Investigação determinada por Gabriel Galípolo busca apurar falhas na fiscalização; ex-diretor de Fiscalização deixa o cargo de confiança após divergências com o comando da autarquia.

Reprodução

O Banco Central (BC) conduz uma investigação interna rigorosa para analisar como a autarquia fiscalizou o Banco Master nos últimos anos. A sindicância, apelidada nos bastidores de “autópsia”, foi solicitada pelo presidente do BC, Gabriel Galípolo, e abrange desde a ascensão do conglomerado de Daniel Vorcaro até a sua liquidação, ocorrida em novembro de 2025.

O processo corre sob sigilo na Corregedoria do órgão. O objetivo é dar transparência à atuação do regulador e identificar possíveis brechas que permitiram fraudes bilionárias em carteiras de crédito vendidas a outras instituições, como o BRB.

Saída de servidores experientes

A crise no Master provocou abalos no corpo funcional do BC. Nesta quinta-feira (29), foi confirmada no Diário Oficial da União (DOU) a saída de Paulo Souza, ex-diretor de Fiscalização e figura influente na autarquia.

Souza estava no comando da área em 2019, quando o BC autorizou Vorcaro a comprar o então Banco Máxima (rebatizado de Master). Relatos indicam que ele e Galípolo tiveram discussões acaloradas sobre os balanços da instituição. Além dele, Belline Santana, ex-chefe do departamento de Supervisão Bancária, também deixou o posto. Até o momento, não há acusações formais contra os servidores.

Riscos e Estratégia

Ao ordenar a investigação, Galípolo mapeou riscos, mas optou pela “autópsia” para evitar omissões:

  • Desgaste interno: Os servidores envolvidos têm quase 30 anos de casa e são respeitados pelos pares.

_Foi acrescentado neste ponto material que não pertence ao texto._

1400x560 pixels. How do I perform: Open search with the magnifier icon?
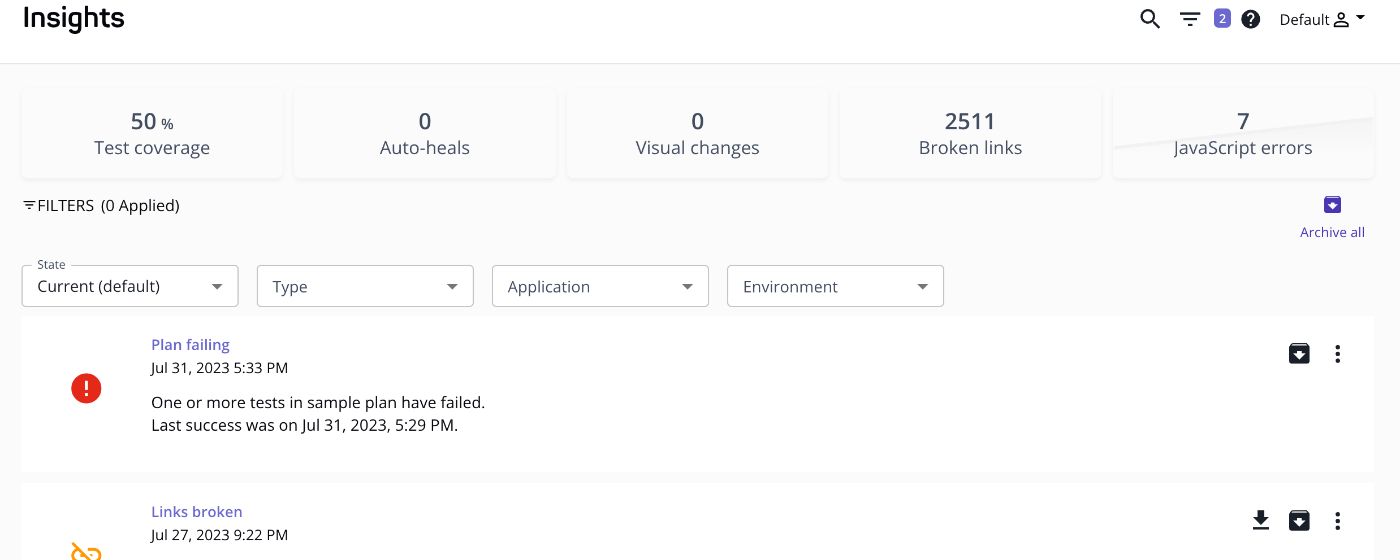[1150, 19]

  • Uso pela defesa: Existe o temor de que os advogados de Daniel Vorcaro utilizem trechos da sindicância para tentar anular decisões anteriores.

  • Transparência: O BC quer garantir que o mercado e a sociedade compreendam que o órgão está disposto a corrigir seus próprios processos.

Aval do TCU

Paralelamente, o Tribunal de Contas da União (TCU) também analisa a conduta do Banco Central. Segundo apurações, o ministro relator, Jhonatan de Jesus, deve emitir um parecer favorável ao BC.

A auditoria técnica preliminar indicou que o regulador não foi omisso e manteve monitoramento contínuo sobre o Master a partir de meados de 2024, quando as fragilidades ficaram mais evidentes.